Introducing pyruvate oxidase into the chloroplast of Chlamydomonas reinhardtii increases oxygen consumption and promotes hydrogen production

In an anaerobic environment, the unicellular green algae Chlamydomonas reinhardtii can produce hydrogen (H2) using hydrogenase. The activity of hydrogenase is inhibited at the presence of molecular oxygen, forming a major barrier for large scale production of hydrogen in autotrophic organisms. In this study, we engineered a novel pathway to consume oxygen and correspondingly promote hydrogen production in Chlamydomonas reinhardtii. The pyruvate oxidase from Escherichia coli and catalase from Synechococcus elongatus PCC 7942 were cloned and integrated into the chloroplast of Chlamydomonas reinhardtii. These two foreign genes are driven by a HSP70A/RBCS2 promoter, a heat shock inducing promoter.
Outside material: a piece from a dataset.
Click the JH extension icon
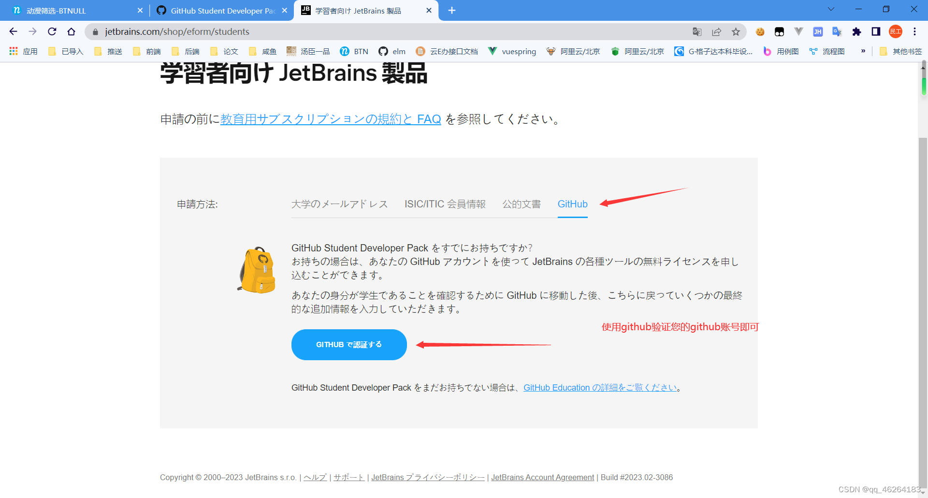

After continuous heat shock treatments, the foreign genes showed high expression levels, while the growth rate of transgenic algal cells was slightly inhibited compared to the wild type. Under low light, transgenic algal cells consumed more oxygen than wild type. This resulted in lower oxygen content in sealed culture conditions, especially under low light condition, and dramatically increased hydrogen production. These results demonstrate that pyruvate oxidase expressed in Chlamydomonas reinhardtii increases oxygen consumption and has potential for improving photosynthetic hydrogen production in Chlamydomonas reinhardtii.